▶ Your goal
Retype exactly the lines below, starting with the line that contains "Screen dimensions: 832x973" and ending with the last line; leave out any pictures.

Data under study section start

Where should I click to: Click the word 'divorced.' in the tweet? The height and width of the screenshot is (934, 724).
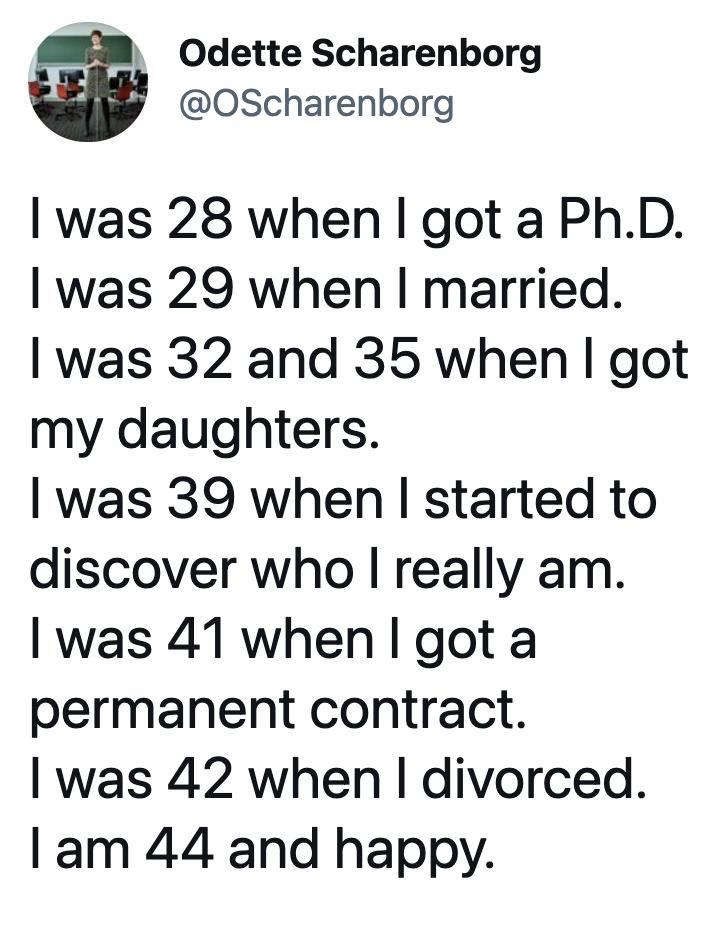[534, 779]
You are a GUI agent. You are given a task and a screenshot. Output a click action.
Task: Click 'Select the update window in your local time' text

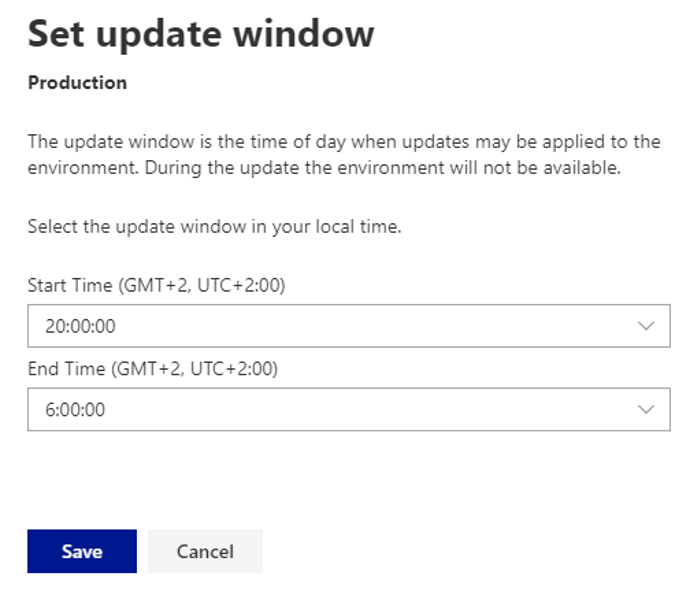pos(214,226)
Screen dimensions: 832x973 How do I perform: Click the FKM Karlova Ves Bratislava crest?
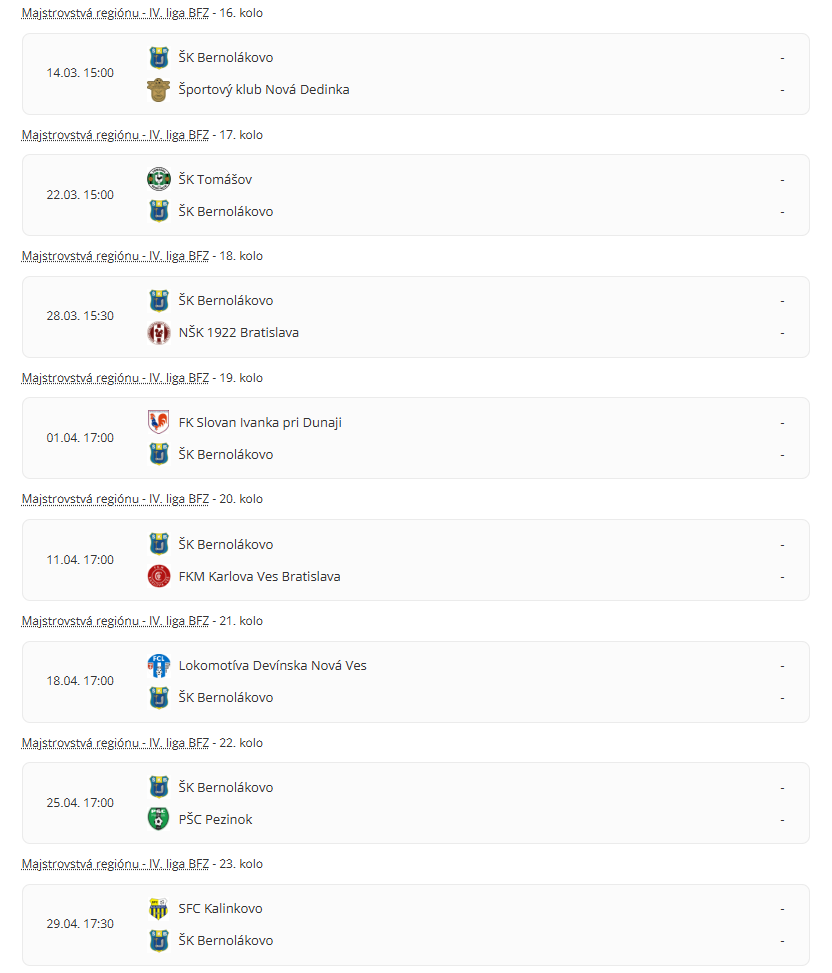(x=159, y=576)
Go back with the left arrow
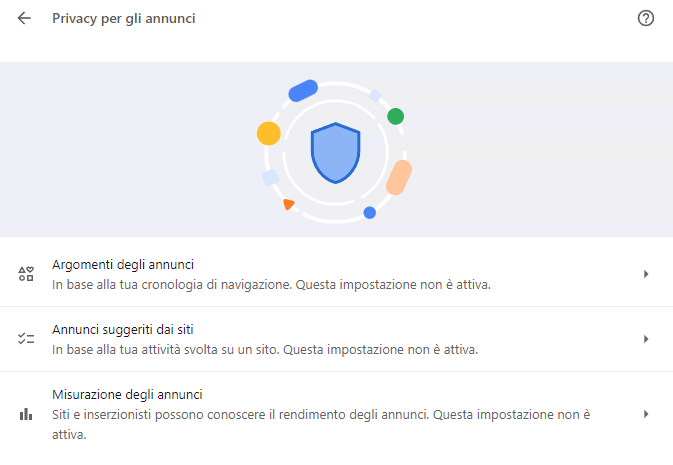Viewport: 673px width, 465px height. (x=24, y=18)
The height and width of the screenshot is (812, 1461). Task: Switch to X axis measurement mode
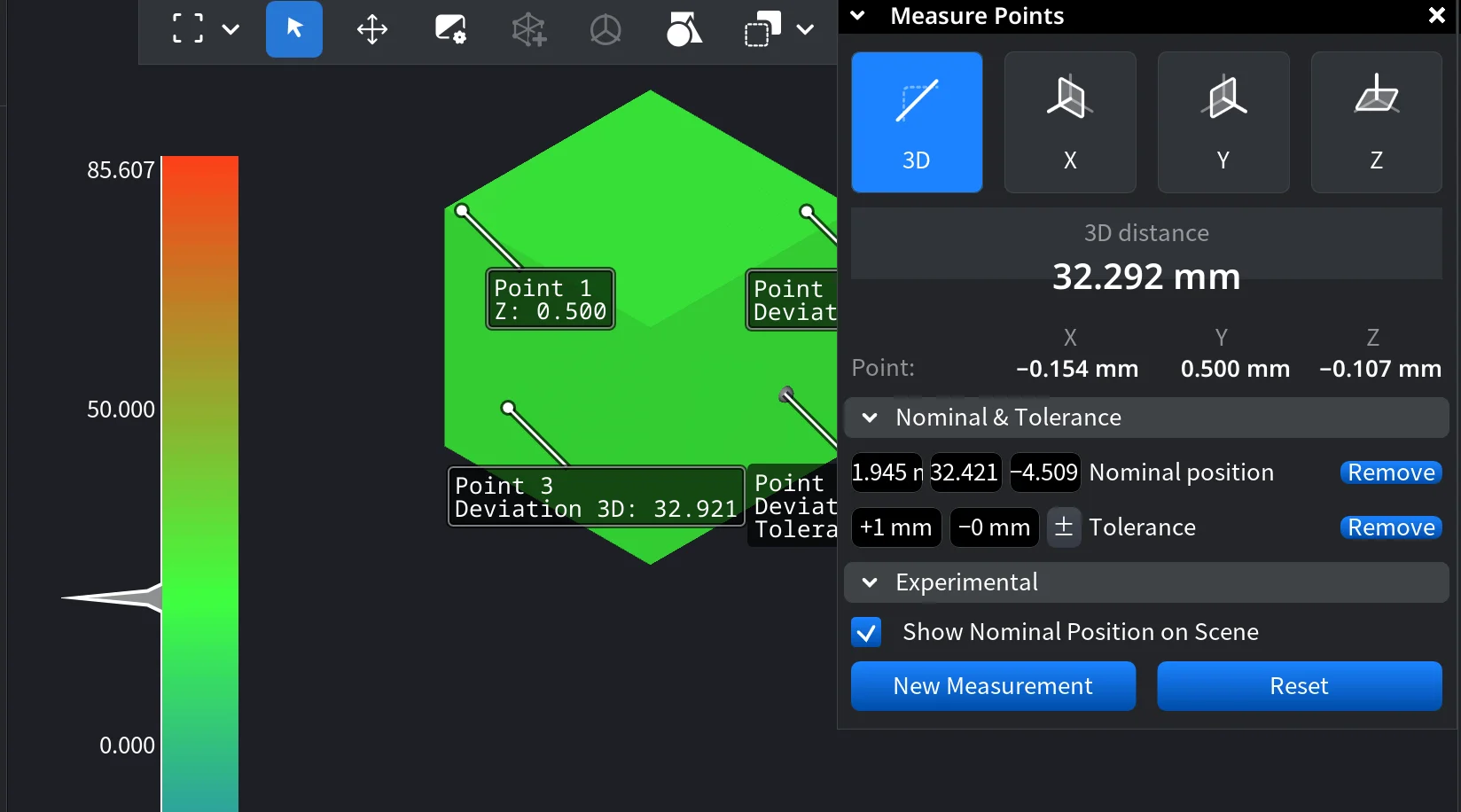tap(1069, 122)
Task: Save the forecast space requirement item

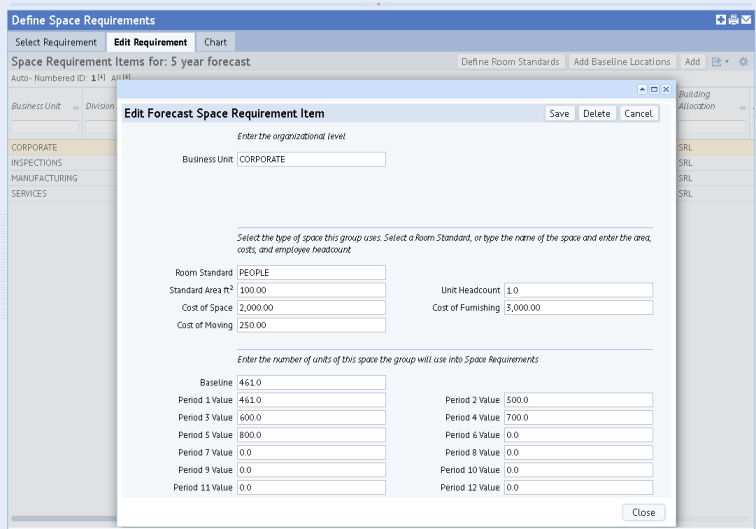Action: [559, 114]
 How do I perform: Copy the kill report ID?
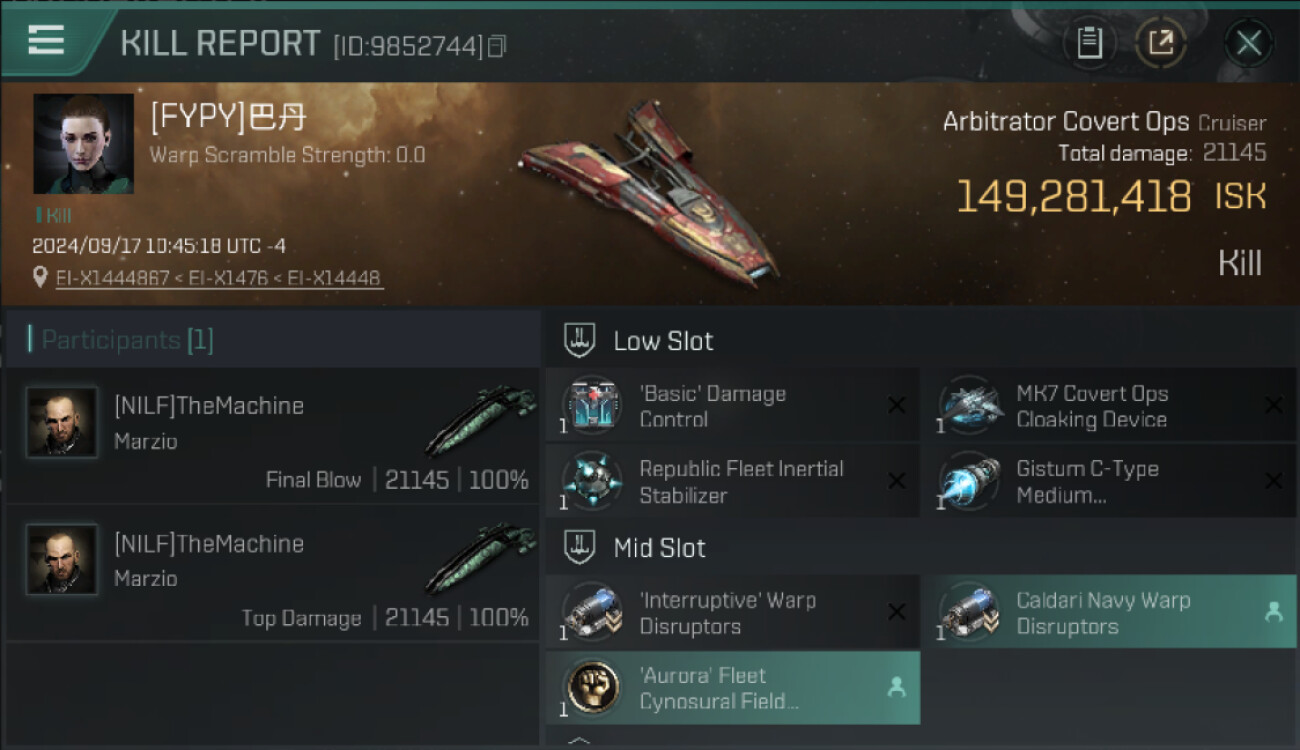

Data under study section end

▶ Solution
Screen dimensions: 832x973 How do I perform: Click the FKM Karlova Ves Bratislava crest?
(x=159, y=576)
Go back with the left arrow
Viewport: 673px width, 465px height. (x=24, y=18)
The height and width of the screenshot is (812, 1461). Task: Switch to X axis measurement mode
tap(1069, 122)
Task: Save the forecast space requirement item

Action: [559, 114]
 How do I perform: Copy the kill report ID?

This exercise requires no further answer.